**WORK INSTRUCTION**
Each line from the one holding "You are a computer-use" through the end of the records should be returned exactly, while pictures are skipped.

**DATA FOR THIS TASK**
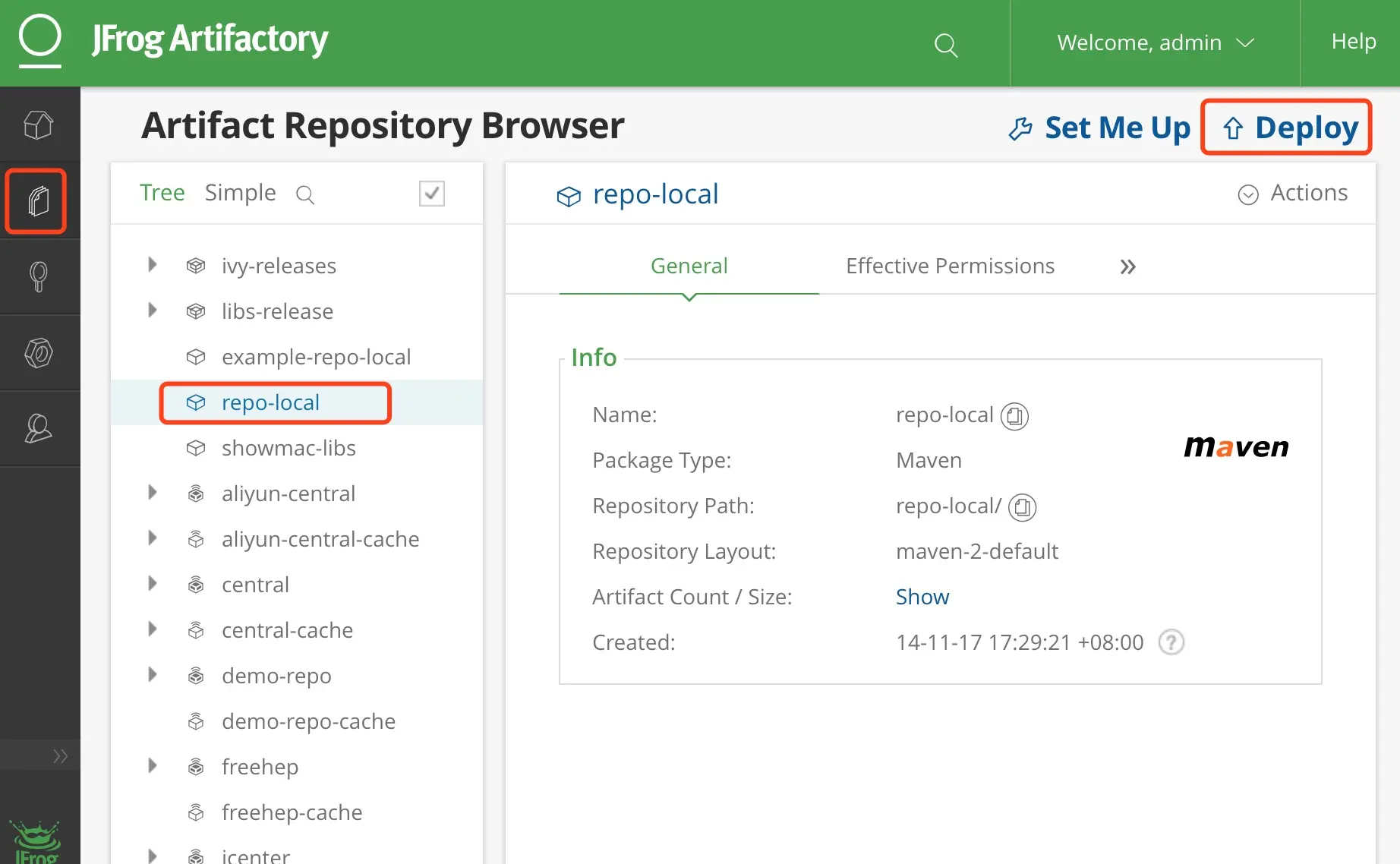The height and width of the screenshot is (864, 1400).
Task: Select showmac-libs in repository tree
Action: [x=289, y=448]
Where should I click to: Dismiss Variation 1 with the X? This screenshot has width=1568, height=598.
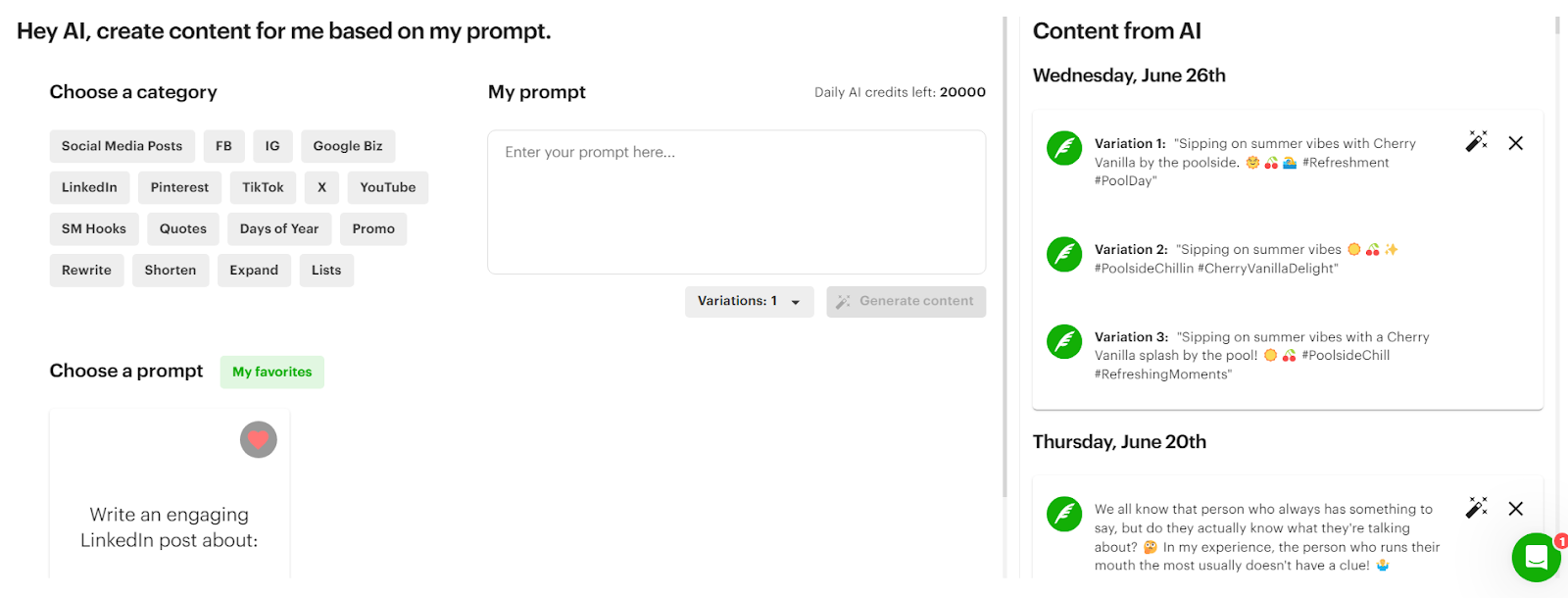pyautogui.click(x=1515, y=142)
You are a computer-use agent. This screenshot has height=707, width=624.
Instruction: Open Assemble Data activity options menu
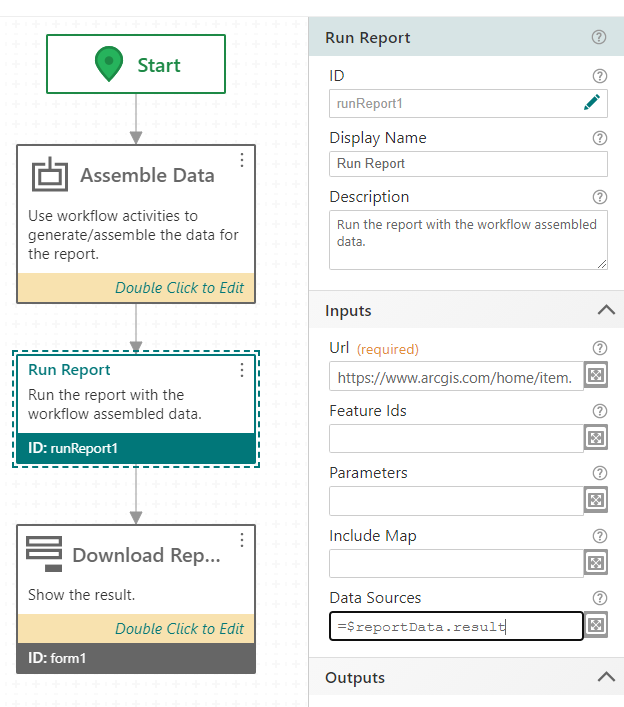[x=241, y=161]
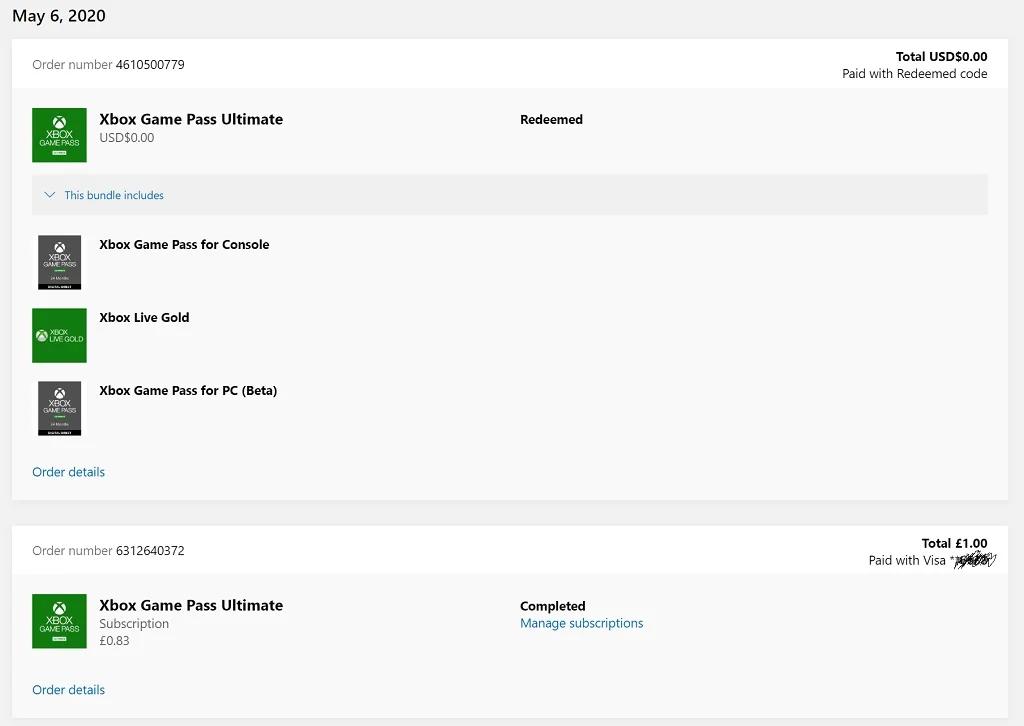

**SOLVED EXERCISE**
You are a computer-use agent. This screenshot has height=707, width=624.
Instruction: Open Assemble Data activity options menu
[x=241, y=161]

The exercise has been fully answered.